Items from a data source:

+++

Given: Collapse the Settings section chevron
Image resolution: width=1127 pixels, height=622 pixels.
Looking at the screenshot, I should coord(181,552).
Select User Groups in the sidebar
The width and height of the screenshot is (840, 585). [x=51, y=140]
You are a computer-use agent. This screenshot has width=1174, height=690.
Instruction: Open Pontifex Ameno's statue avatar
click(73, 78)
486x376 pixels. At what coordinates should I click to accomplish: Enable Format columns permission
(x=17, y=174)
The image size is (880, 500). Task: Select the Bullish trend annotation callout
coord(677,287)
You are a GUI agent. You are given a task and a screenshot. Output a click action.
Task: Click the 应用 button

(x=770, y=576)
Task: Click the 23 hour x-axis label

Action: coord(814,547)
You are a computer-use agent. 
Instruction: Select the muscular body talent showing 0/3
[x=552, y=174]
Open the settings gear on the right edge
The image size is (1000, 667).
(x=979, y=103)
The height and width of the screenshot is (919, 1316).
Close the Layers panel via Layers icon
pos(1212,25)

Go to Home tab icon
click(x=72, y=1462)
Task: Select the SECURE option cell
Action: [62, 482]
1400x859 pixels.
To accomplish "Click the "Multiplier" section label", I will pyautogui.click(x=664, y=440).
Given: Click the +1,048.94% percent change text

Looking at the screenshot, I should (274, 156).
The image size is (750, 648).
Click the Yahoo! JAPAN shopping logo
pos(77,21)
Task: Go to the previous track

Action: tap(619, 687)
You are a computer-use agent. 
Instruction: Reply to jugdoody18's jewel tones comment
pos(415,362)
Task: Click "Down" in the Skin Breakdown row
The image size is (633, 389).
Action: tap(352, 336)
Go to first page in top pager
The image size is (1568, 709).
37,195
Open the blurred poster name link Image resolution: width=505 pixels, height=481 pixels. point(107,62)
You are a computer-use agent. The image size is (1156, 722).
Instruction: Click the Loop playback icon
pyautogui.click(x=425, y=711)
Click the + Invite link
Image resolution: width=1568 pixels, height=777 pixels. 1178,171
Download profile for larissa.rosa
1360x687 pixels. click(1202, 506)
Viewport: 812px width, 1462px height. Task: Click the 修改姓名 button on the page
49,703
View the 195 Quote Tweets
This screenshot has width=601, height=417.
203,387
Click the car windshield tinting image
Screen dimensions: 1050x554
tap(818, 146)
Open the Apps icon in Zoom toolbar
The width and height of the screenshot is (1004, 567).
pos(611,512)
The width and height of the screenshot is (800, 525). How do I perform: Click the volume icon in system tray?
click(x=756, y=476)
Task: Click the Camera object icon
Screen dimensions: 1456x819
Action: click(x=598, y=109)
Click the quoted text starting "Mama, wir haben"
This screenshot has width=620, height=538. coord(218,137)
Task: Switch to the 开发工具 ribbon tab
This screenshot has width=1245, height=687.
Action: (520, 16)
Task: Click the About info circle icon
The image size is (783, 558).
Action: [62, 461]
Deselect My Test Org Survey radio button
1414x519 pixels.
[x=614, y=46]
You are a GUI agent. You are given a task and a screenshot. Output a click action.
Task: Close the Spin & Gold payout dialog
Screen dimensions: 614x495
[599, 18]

+++

Exercise | Please copy the items word for word, from the first line up to and including the line that contains "The width and height of the screenshot is (840, 585).".

Answer for the task |
Given: Collapse the Settings section chevron
Image resolution: width=1127 pixels, height=622 pixels.
Looking at the screenshot, I should coord(181,552).
Select User Groups in the sidebar
The width and height of the screenshot is (840, 585). [x=51, y=140]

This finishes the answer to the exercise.